**任务说明:** 把下面的全部记录逐行整理成 Markdown 表格，分为“序号”和“内容”两列，空行不计入。
==== 原始记录 ====
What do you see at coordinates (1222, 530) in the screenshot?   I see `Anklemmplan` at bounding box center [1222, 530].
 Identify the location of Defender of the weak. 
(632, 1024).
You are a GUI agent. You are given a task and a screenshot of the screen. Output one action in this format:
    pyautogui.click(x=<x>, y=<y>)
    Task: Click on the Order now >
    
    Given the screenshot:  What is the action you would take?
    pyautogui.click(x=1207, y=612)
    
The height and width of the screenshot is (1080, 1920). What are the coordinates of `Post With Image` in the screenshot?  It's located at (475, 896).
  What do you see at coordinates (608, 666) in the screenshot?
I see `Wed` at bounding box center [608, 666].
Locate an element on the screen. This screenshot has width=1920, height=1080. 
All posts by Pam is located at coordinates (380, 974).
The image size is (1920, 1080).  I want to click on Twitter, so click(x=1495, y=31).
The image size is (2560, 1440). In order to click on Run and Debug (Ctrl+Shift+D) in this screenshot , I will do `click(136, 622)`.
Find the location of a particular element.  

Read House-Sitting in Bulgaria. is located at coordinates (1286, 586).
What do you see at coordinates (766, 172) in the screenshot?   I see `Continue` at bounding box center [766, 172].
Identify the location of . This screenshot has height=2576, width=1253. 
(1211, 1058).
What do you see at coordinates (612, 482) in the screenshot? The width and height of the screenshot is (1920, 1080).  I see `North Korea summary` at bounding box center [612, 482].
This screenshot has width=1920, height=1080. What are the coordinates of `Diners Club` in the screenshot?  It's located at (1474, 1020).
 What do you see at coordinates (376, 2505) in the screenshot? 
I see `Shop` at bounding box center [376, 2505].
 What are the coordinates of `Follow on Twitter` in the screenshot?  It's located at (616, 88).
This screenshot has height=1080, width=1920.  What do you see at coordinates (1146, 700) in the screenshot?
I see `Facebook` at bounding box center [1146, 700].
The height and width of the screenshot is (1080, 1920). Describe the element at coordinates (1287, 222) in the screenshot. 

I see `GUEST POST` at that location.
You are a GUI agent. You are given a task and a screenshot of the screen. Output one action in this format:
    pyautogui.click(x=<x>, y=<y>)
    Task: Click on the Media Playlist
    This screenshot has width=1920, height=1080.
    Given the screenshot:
====
**任务结果:**
| 序号 | 内容 |
|---|---|
| 1 | What do you see at coordinates (1222, 530) in the screenshot?   I see `Anklemmplan` at bounding box center [1222, 530]. |
| 2 |  Identify the location of Defender of the weak.  |
| 3 | (632, 1024). |
| 4 | You are a GUI agent. You are given a task and a screenshot of the screen. Output one action in this format: |
| 5 |     pyautogui.click(x=<x>, y=<y>) |
| 6 |     Task: Click on the Order now > |
| 7 |     Given the screenshot:  What is the action you would take? |
| 8 |     pyautogui.click(x=1207, y=612) |
| 9 | The height and width of the screenshot is (1080, 1920). What are the coordinates of `Post With Image` in the screenshot?  It's located at (475, 896). |
| 10 |   What do you see at coordinates (608, 666) in the screenshot? |
| 11 | I see `Wed` at bounding box center [608, 666]. |
| 12 | Locate an element on the screen. This screenshot has width=1920, height=1080.  |
| 13 | All posts by Pam is located at coordinates (380, 974). |
| 14 | The image size is (1920, 1080).  I want to click on Twitter, so click(x=1495, y=31). |
| 15 | The image size is (2560, 1440). In order to click on Run and Debug (Ctrl+Shift+D) in this screenshot , I will do `click(136, 622)`. |
| 16 | Find the location of a particular element.   |
| 17 | Read House-Sitting in Bulgaria. is located at coordinates (1286, 586). |
| 18 | What do you see at coordinates (766, 172) in the screenshot?   I see `Continue` at bounding box center [766, 172]. |
| 19 | Identify the location of . This screenshot has height=2576, width=1253.  |
| 20 | (1211, 1058). |
| 21 | What do you see at coordinates (612, 482) in the screenshot? The width and height of the screenshot is (1920, 1080).  I see `North Korea summary` at bounding box center [612, 482]. |
| 22 | This screenshot has width=1920, height=1080. What are the coordinates of `Diners Club` in the screenshot?  It's located at (1474, 1020). |
| 23 |  What do you see at coordinates (376, 2505) in the screenshot?  |
| 24 | I see `Shop` at bounding box center [376, 2505]. |
| 25 |  What are the coordinates of `Follow on Twitter` in the screenshot?  It's located at (616, 88). |
| 26 | This screenshot has height=1080, width=1920.  What do you see at coordinates (1146, 700) in the screenshot? |
| 27 | I see `Facebook` at bounding box center [1146, 700]. |
| 28 | The height and width of the screenshot is (1080, 1920). Describe the element at coordinates (1287, 222) in the screenshot.  |
| 29 | I see `GUEST POST` at that location. |
| 30 | You are a GUI agent. You are given a task and a screenshot of the screen. Output one action in this format: |
| 31 |     pyautogui.click(x=<x>, y=<y>) |
| 32 |     Task: Click on the Media Playlist |
| 33 |     This screenshot has width=1920, height=1080. |
| 34 |     Given the screenshot: |